Colonel Norris attempted to correct some of these problems in June 1862 by increasing the size of perimeter patrols to one officer and eight privates, adding a second “beyond the perimeter” patrol of one officer and thirteen privates, and requiring the rangers to spend no less than twenty days in the field.  Still, the size of West Texas patrol areas produced marginally effective results when compared to the cost of maintaining them and the increase of field duty did nothing to improve morale.

Texas was out of funds.  As a means of shifting the cost of the regiment to the Confederate States of America, Governor Lubbock attempted to place the Frontier Regiment on the Confederacy’s payroll.  The legislature refused to allow it.  If the regiment served at all, it would serve only Texas.  In any case, Confederate President Jefferson Davis had no interest in funding the regiment or accepting it into Confederate service.

Lacking funds, Governor Lubbock disbanded the regiment in January 1863.  Most of the ranger’s enlistments were getting ready to expire anyway — and besides, Lubbock had come up with another plan.  He wanted a new frontier regiment that consisted of ten companies of no more than 97 privates (plus officers) and an enlistment term of three years.  The Adjutant-General, Colonel Jeremiah Dashiell, determined that the new regiment should be named The Mounted Regiment of Texas State Troops.[11]  Dashiell believed that the new name would convince Confederate authorities that it was a new regiment, formed in compliance with the Confederate Army structure.  Dashiell was certain this would persuade the CSA to pay for the upkeep of the regiment.  It didn’t.

Major James E. McCord was promoted to colonel and appointed to command the new regiment.  Assuming command on 2 February 1863, McCord established his headquarters at Camp Colorado, co-located with Captain J. J. Callan’s ranger company.[12]  McCord was bold and aggressive in his duty.  He didn’t confine himself to scouting — he ordered “search and destroy” missions of up to 40 men.  Their task was to cut into Indian territory and put the Indians on the defensive.  Austin legislators balked at this, however, and when notified by the Adjutant-General to cease and desist, McCord promptly resigned.

Generally, state lawmakers aren’t that smart, but in this case, the Texas Legislature was wise enough to refuse McCord’s resignation.  Supported by his captains, McCord embarked upon even more aggressive tactics.  On 28 July 1863, McCord reported in writing to the Adjutant General that Capt.
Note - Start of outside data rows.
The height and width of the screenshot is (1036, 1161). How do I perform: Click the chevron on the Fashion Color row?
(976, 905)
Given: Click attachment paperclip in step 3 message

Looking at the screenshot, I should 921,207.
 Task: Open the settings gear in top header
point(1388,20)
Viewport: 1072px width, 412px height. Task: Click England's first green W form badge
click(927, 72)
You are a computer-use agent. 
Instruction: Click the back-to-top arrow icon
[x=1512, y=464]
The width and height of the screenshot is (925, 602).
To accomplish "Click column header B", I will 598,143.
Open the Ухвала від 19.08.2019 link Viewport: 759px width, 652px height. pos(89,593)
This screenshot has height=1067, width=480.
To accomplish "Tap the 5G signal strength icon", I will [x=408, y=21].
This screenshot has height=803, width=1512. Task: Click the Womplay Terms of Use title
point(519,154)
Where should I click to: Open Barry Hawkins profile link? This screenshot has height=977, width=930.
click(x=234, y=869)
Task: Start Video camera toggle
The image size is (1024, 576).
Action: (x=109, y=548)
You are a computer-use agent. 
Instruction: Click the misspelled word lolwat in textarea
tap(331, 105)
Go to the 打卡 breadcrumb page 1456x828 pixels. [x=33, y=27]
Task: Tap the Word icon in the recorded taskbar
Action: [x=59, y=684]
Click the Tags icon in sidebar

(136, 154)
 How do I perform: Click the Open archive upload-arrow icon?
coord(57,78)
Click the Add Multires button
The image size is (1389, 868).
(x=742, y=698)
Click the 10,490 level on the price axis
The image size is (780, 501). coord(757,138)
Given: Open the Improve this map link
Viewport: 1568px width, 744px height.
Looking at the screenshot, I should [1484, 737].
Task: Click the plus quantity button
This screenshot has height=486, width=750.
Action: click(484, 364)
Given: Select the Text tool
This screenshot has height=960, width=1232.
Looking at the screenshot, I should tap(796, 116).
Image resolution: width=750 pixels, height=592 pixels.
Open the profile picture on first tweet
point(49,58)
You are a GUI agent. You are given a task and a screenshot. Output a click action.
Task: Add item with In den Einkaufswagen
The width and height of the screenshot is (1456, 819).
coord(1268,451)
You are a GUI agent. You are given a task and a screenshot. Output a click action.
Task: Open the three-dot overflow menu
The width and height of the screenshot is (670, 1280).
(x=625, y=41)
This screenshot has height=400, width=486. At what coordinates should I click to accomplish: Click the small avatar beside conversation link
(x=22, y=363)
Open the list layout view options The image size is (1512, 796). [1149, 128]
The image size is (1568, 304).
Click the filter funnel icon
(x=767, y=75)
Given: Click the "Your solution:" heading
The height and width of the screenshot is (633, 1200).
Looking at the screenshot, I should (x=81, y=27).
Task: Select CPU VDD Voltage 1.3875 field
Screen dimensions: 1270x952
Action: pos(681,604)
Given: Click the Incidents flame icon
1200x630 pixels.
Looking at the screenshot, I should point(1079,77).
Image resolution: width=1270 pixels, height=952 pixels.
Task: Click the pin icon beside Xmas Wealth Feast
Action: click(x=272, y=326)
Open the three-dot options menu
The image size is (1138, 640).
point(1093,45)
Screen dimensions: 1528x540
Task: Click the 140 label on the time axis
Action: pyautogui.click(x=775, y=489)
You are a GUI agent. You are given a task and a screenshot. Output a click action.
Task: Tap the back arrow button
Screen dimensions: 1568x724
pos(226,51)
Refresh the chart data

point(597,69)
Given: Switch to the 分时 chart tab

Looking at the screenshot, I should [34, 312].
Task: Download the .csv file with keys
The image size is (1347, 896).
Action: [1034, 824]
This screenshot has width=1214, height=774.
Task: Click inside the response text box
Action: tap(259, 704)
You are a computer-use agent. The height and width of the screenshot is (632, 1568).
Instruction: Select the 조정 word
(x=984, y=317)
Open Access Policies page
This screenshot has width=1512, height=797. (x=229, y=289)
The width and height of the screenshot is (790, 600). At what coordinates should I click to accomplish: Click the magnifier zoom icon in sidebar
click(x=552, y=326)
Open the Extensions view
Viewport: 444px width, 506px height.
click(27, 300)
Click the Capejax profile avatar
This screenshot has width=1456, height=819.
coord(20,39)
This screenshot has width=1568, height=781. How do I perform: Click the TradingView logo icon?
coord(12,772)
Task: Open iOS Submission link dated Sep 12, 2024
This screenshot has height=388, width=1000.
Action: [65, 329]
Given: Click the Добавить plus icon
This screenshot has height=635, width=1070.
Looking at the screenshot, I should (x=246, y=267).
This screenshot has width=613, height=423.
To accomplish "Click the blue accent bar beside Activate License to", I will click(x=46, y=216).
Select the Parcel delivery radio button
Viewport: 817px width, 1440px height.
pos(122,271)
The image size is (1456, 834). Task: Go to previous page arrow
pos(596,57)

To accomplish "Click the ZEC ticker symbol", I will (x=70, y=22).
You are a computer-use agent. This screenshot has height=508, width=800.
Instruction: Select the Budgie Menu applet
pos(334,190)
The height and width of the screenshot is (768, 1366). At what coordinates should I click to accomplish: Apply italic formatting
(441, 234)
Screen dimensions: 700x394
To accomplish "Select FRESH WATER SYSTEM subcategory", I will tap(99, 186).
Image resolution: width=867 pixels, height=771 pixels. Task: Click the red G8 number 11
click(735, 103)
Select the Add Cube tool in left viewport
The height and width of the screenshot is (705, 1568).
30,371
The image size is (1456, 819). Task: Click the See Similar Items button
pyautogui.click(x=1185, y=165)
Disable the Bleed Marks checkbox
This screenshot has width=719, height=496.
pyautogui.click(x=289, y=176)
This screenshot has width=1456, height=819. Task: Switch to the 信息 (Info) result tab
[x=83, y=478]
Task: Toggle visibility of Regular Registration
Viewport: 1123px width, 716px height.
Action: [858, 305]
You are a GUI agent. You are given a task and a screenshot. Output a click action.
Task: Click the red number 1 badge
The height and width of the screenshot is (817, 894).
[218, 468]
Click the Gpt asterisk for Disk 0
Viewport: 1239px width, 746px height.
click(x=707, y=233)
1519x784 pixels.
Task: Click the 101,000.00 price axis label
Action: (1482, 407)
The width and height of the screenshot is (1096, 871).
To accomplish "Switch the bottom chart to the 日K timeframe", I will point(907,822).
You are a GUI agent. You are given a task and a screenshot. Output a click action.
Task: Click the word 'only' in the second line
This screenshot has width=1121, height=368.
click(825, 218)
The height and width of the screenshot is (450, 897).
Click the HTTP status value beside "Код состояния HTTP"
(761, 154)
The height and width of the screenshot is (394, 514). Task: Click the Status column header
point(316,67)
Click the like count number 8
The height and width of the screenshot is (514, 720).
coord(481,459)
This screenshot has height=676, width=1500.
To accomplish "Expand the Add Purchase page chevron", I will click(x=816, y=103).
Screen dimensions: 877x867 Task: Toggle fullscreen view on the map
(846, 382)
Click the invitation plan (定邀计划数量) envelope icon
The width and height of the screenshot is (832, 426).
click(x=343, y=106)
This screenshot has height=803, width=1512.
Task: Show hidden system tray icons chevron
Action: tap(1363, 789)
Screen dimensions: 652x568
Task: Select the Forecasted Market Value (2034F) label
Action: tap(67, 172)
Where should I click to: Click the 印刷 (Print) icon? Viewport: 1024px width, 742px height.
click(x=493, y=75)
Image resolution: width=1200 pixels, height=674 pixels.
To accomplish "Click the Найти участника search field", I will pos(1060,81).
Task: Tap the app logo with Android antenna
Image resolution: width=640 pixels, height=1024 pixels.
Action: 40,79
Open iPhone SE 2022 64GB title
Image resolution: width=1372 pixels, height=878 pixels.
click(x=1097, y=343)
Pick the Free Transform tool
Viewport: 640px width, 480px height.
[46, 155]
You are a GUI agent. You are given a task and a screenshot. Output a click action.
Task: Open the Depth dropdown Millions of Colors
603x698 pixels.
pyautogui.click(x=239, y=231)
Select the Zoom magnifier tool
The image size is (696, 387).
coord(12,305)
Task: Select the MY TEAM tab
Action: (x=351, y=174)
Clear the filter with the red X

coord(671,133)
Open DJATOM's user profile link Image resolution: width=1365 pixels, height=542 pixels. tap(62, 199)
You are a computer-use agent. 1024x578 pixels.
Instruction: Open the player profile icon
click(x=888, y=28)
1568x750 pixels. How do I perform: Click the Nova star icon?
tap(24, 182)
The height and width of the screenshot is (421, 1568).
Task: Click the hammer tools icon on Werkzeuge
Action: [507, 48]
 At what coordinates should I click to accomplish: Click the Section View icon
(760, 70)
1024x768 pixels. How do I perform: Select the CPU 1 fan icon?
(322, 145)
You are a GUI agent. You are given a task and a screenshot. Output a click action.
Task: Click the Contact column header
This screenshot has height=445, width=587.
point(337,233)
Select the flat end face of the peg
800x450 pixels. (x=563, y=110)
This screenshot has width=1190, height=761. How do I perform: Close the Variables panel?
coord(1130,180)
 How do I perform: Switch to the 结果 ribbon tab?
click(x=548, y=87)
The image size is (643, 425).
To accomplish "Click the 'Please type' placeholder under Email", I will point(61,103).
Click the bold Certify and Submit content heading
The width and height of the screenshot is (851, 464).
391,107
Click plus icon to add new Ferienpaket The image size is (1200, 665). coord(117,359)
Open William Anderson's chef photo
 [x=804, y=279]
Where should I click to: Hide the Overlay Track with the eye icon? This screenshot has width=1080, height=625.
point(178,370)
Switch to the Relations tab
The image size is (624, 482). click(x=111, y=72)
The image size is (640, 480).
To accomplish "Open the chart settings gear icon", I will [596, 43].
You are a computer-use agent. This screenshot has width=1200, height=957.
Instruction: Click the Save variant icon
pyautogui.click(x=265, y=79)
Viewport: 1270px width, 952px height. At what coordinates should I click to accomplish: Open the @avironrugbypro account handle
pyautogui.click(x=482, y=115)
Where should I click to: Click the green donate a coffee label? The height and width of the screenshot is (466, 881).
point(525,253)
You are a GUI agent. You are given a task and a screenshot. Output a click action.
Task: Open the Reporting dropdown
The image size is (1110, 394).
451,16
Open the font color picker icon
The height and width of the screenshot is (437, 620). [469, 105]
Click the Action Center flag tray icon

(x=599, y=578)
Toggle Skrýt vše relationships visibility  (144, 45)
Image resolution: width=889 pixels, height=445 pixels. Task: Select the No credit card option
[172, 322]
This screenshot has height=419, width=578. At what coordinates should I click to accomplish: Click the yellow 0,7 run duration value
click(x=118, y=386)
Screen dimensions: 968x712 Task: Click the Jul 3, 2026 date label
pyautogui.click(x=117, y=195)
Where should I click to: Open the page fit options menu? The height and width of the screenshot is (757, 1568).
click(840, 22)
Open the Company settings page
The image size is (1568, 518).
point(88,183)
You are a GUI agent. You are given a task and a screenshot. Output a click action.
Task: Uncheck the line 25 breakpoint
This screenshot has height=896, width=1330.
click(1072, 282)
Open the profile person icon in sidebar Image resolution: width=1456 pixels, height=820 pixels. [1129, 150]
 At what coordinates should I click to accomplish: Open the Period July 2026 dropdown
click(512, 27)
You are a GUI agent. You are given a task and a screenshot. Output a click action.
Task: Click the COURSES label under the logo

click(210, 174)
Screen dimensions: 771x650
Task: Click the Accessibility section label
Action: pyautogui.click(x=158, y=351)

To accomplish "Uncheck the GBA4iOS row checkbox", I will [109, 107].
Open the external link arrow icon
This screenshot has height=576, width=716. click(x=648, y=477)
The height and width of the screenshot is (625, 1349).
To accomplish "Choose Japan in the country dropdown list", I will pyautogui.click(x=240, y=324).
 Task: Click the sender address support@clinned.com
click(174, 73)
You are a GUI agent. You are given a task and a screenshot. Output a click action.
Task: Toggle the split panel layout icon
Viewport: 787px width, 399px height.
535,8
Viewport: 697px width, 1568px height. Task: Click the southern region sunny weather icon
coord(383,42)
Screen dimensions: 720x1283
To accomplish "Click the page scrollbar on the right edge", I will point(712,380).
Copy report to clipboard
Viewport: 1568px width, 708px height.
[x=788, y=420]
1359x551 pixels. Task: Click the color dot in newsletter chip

James Joseph Callan and forty men had been in the field for 122 days. These expanded missions proved more successful in engaging Indians.  McCord’s scheme of maneuver was effective, but far from perfect; individual Indian raiders still slipped through the regiment’s defensive line.  It didn’t happen often, but when it did, it created panic within isolated settlements and jangled political nerves in Austin.  In early September 1863, Governor Lubbock forbade any scouting mission beyond the regiment’s defensive line.  Lubbock instructed McCord to focus his attention within the defensive perimeter until war parties  were either destroyed or driven outside the line.

Hostile Indians weren’t McCord’s only problem, however.  Small, violent bands of Union terrorists, known in Missouri as Kansas Jayhawkers (also Red Legs), were creating havoc in west Texas — burning homes, murdering residents, and looting frontier settlements.[13]

By January 1864, a high rate of battle casualties in the Confederate Army prompted senior commanders to urge increased recruitment.  They couldn’t win battles without the troops required to fight them — a reality that prompted another look at the Texas Mounted Rifles for Confederate service.  This discussion, however, created unease within the rangers themselves and among the people they served.  Captain Rowland (assigned to the Red River Station) wrote to McCord predicting that the transfer, if it occurred, would cause widespread panic among the settlers.[14]  Nevertheless, on 1 March 1864, the Mounted Regiment, State Troops, was transferred to the Confederate Army.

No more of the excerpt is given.